Bombarder Gibraltar (1/2)

Les suites de l'attaque de Mers-el-Kébir


Beaucoup d'unités de l'armée de l'Air ont été repliées en Afrique française du nord (AFN), avant la fin de la campagne. Pour contrer les évasions, l'ordre est donné, le 1er juillet 1940, de démonter les hélices des avions et de vidanger leurs réservoirs. Mais, les 3 et 6 juillet 1940, dans le cadre de l'opération Catapult, la flotte française est attaquée en rade de Mers-el-Kébir, par une escadre britannique, la Force H ; le 8 juillet 1940, les navires mouillant Dakar subissent également le feu de navires de sa Majesté. L'amiral Darlan et le maréchal Pétain avaient pourtant assuré, à l'oral il est vrai, qu'ils ne laisseraient pas les navires français tomber aux mains des Allemands1. L'article 8 des Conditions d'armistice indiquait également que le gouvernement allemand [...] n'a[vait] pas l'intention d'utiliser pendant la guerre, à ses propres fins, la flotte du guerre française stationnée dans les ports sous contrôle allemand, sauf les unités nécessaires à la surveillance des ports et au dragage des mines. Ce n'était pas suffisant pour rassurer notre ancien allié, qui voulut des garanties plus sérieuses.

=== Consigne ===
Dans l'extrait sur les suites de Mers-el-Kébir, quel ordre est donné le 1er juillet 1940 pour contrer les évasions ?

Données de pointage pour captures d'écran et pages:
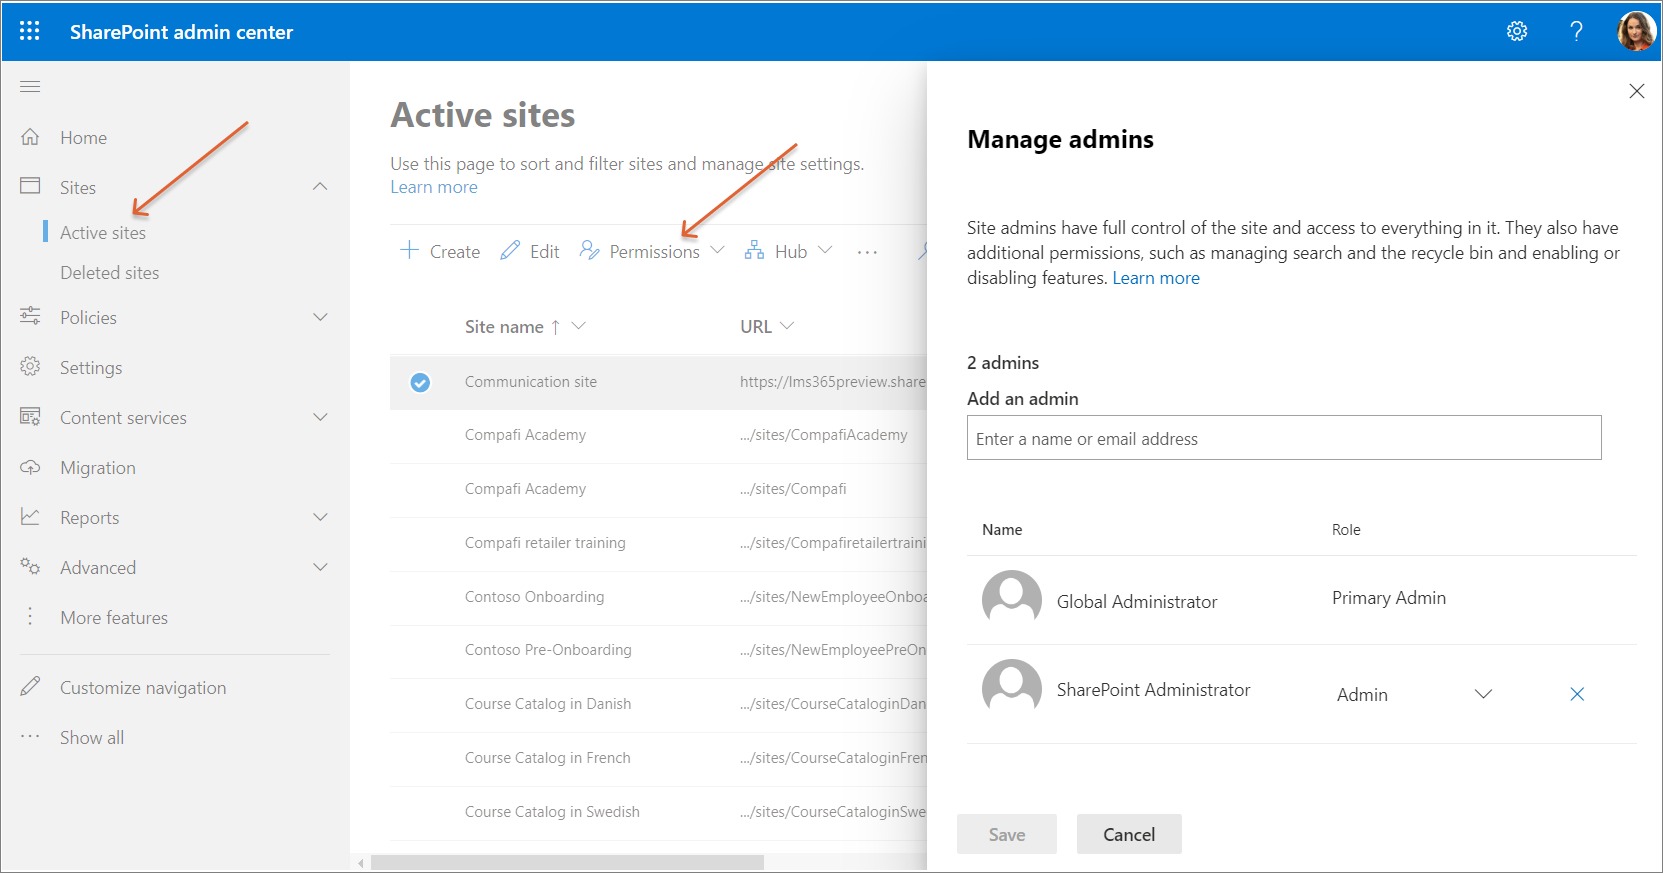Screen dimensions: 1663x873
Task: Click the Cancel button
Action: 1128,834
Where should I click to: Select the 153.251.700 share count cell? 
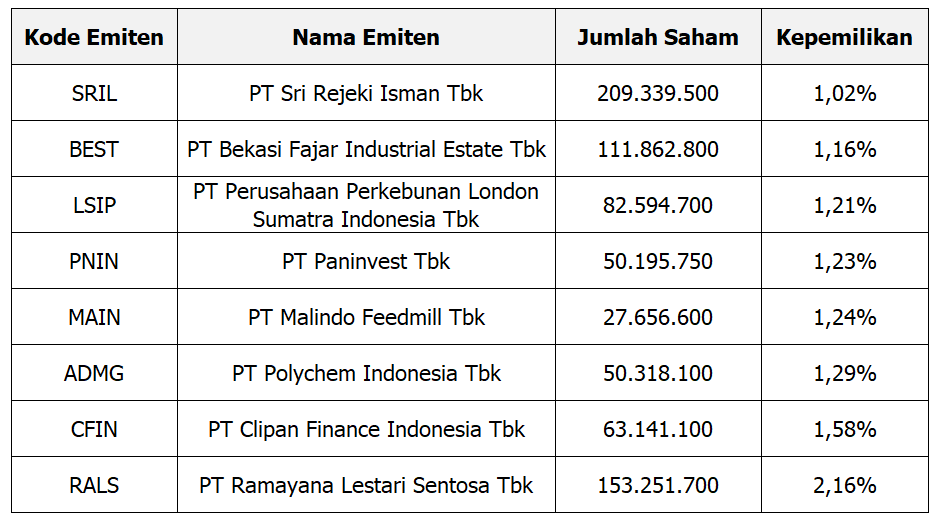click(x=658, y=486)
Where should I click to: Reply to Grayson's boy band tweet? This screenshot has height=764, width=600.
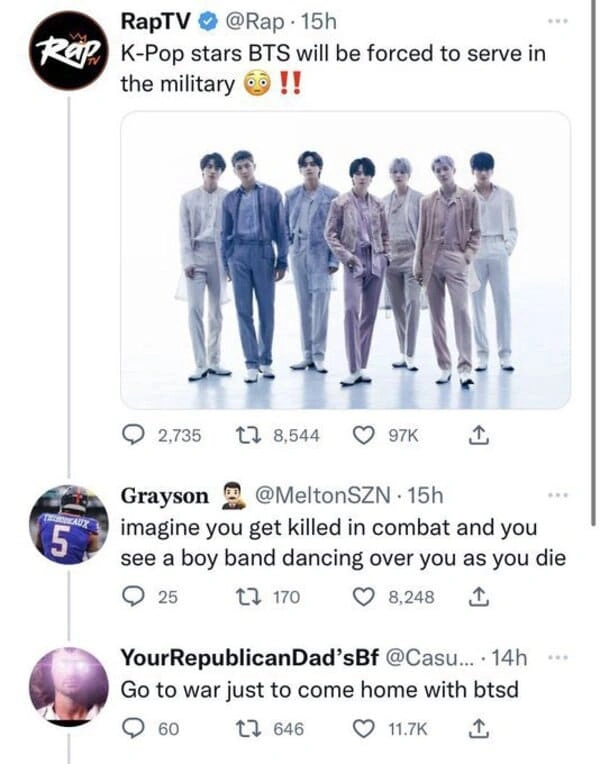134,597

=== Corrigé de l'exercice ===
Démonter les hélices des avions et vidanger leurs réservoirs.